One of the first challenges faced in planning for interdisciplinary higher education is interpreting what each of us means by ‘interdisciplinary’ education. A more complex level of interdisciplinary education occurs when the process of course planning and development itself becomes interdisciplinary, involving a team of faculty from diverse disciplines in the planning and teaching processes, and enrolling students from diverse professions and disciplines in interdisciplinary coursework offered across departments and, at times, both within and outside the university.

This pattern of interdisciplinary education happens regularly, for example, in law schools where any study of the law is about the law of ‘something’. There are, however, challenges as well as advantages to this form of what we call ‘in-house’ interdisciplinary education. In the authors’ experience, both challenges and advantages have tended to fall into three categories: (1) time and structure, (2) dissemination of knowledge, and (3) student concerns.

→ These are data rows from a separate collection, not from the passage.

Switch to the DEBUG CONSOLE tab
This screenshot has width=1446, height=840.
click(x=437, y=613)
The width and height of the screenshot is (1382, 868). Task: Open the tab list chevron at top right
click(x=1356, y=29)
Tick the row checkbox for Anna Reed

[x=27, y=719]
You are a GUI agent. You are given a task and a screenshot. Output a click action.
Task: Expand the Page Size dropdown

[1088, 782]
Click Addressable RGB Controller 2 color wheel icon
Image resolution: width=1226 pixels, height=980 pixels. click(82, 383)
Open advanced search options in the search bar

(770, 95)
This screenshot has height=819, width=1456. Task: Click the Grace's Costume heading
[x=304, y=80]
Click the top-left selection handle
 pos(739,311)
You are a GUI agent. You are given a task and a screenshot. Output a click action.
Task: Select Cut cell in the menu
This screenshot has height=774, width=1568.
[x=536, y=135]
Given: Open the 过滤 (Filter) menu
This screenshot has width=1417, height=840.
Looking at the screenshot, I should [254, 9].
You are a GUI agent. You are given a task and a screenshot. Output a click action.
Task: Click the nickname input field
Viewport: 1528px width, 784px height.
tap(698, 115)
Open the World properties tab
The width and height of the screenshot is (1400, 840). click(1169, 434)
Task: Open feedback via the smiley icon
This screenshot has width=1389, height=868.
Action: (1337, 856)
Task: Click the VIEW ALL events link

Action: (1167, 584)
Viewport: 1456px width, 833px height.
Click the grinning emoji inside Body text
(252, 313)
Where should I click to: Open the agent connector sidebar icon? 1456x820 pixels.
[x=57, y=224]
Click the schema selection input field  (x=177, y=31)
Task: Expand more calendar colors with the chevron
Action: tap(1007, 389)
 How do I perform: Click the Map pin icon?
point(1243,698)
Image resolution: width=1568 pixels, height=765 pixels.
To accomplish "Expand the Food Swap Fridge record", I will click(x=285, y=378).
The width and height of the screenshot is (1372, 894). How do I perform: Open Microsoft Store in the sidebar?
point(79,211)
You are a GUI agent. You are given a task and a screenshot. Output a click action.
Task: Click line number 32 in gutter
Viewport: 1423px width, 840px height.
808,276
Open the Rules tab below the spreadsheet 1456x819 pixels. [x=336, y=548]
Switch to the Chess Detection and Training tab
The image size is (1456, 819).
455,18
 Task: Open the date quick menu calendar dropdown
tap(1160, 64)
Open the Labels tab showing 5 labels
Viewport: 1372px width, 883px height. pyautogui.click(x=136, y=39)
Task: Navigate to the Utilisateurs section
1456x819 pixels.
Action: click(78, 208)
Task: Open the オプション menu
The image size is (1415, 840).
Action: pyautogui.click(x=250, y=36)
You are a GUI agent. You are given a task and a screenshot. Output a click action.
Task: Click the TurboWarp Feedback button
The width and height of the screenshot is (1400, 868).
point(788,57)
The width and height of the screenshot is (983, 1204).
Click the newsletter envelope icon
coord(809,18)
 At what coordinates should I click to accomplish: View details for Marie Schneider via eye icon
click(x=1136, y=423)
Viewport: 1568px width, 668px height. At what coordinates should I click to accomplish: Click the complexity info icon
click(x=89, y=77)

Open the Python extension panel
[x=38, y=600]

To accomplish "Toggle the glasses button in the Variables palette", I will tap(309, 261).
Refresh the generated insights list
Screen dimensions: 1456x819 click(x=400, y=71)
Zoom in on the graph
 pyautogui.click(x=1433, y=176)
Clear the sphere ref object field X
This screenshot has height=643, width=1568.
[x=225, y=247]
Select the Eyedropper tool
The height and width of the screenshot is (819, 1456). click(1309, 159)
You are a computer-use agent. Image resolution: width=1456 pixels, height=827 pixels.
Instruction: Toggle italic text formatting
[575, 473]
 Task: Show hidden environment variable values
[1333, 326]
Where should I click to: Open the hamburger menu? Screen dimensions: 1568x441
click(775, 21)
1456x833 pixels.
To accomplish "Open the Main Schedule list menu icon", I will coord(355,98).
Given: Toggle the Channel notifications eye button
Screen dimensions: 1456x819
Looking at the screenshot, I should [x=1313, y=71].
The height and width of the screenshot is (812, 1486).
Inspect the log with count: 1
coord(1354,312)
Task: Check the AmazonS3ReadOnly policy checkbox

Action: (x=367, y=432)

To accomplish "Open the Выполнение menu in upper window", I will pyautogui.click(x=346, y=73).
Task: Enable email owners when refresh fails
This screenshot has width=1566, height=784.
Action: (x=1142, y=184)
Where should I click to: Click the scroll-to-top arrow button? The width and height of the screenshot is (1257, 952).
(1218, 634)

There are, of course, difficulties associated with implementing this more complex form of interdisciplinary education. These challenges include: (1) occasional difficulty experienced by the guest expert in conveying information in a way that reduces student frustration with the complexity of issues, particularly when students are required to examine them outside the framework of their chosen profession; (2) occasionally high levels of discomfort among guest faculty or professionals when challenged by students or faculty unfamiliar with (and perhaps biased against or disrespectful of) their area of expertise or experience; (3) students’ frequent perception of guest lecturers’ content as less relevant or unimportant for purposes of study or an exam; (4) the time-consuming quality of coordination between the guest expert and the course instructor, which is sometimes frustrating to all involved; (5) the possibility that shared discussion between the guest expert and course instructor may reach a level of knowledge or expertise that excludes the students; and (6) the fact that the guest expert’s presentation may be a ‘one-shot deal’ with little integration or follow-up throughout the rest of the students’ educational experience.

Although the commitment to interdisciplinary education must be a serious one, its implementation must be enjoyable and applicable to one’s own goals and expectations. Making students uncomfortable with their own way of looking at issues and ideas may be a first step towards stimulating developmental change. If, however, students are going to leave the interdisciplinary learning experience with a commitment to diversity and respect for others with whom they are interacting, then the interdisciplinary education must be carefully constructed to move from a stimulating disequilibrium to a state of stability and flexibility that enables both the maintenance of one’s own perspective and a respect for others’ perspectives and abilities. The planning process should regularly include both serious and enjoyable ways to further the interdisciplinary agenda.